AIM OF THE EXERCISE: Can you copy out the rows below, unchanged, from the line with "This screenshot has height=1920, width=1080." to the line with "The height and width of the screenshot is (1080, 1920). What", including both of those lines?

MATERIAL:
-----
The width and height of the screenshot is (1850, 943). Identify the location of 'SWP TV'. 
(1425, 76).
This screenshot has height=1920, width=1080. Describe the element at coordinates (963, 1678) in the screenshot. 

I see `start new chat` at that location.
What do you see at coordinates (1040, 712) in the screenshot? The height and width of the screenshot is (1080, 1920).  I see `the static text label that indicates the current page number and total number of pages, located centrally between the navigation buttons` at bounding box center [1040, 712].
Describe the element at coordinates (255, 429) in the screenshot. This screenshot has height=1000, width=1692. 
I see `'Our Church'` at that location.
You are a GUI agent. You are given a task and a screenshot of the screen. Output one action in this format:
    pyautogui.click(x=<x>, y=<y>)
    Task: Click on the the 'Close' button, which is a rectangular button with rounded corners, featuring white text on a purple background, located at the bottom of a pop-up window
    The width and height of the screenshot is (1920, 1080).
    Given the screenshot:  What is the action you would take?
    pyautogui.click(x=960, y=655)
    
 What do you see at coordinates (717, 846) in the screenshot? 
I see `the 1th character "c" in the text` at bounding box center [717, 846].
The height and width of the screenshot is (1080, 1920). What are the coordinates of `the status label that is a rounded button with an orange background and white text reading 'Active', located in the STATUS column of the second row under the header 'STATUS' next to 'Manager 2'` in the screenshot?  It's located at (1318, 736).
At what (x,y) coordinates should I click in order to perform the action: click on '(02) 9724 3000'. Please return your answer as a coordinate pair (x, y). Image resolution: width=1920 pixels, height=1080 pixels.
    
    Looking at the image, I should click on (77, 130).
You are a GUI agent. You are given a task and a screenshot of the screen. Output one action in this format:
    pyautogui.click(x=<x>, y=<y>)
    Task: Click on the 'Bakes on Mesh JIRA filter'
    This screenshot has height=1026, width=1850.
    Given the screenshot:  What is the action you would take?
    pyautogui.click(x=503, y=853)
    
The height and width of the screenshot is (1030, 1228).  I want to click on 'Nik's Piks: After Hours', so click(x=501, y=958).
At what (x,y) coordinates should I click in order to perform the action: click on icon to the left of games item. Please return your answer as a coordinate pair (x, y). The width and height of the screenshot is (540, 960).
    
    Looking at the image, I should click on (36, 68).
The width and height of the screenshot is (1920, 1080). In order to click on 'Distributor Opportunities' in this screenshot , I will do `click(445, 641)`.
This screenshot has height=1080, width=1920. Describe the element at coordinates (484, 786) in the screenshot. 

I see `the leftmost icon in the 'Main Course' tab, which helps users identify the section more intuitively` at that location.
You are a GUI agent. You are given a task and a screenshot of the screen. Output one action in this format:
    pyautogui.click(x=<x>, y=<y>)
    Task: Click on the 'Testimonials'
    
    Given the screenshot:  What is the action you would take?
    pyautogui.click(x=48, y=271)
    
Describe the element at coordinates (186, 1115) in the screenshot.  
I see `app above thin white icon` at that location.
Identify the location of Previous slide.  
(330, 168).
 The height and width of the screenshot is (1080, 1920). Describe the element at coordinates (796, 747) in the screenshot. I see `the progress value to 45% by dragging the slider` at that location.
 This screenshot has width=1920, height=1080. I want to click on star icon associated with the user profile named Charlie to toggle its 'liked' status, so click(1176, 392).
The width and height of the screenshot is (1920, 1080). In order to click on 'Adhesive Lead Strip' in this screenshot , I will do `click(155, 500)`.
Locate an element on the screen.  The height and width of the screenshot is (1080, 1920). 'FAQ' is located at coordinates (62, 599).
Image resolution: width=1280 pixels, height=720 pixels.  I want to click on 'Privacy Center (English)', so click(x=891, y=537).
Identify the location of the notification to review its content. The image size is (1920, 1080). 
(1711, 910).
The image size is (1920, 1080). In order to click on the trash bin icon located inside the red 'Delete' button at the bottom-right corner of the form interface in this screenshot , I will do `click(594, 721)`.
-----
SOLUTION FOR THIS PROBLEM:
This screenshot has height=1920, width=1080. Describe the element at coordinates (963, 1678) in the screenshot. 

I see `start new chat` at that location.
What do you see at coordinates (1040, 712) in the screenshot? The height and width of the screenshot is (1080, 1920).  I see `the static text label that indicates the current page number and total number of pages, located centrally between the navigation buttons` at bounding box center [1040, 712].
Describe the element at coordinates (255, 429) in the screenshot. This screenshot has height=1000, width=1692. 
I see `'Our Church'` at that location.
You are a GUI agent. You are given a task and a screenshot of the screen. Output one action in this format:
    pyautogui.click(x=<x>, y=<y>)
    Task: Click on the the 'Close' button, which is a rectangular button with rounded corners, featuring white text on a purple background, located at the bottom of a pop-up window
    The width and height of the screenshot is (1920, 1080).
    Given the screenshot:  What is the action you would take?
    pyautogui.click(x=960, y=655)
    
 What do you see at coordinates (717, 846) in the screenshot? 
I see `the 1th character "c" in the text` at bounding box center [717, 846].
The height and width of the screenshot is (1080, 1920). What are the coordinates of `the status label that is a rounded button with an orange background and white text reading 'Active', located in the STATUS column of the second row under the header 'STATUS' next to 'Manager 2'` in the screenshot?  It's located at (1318, 736).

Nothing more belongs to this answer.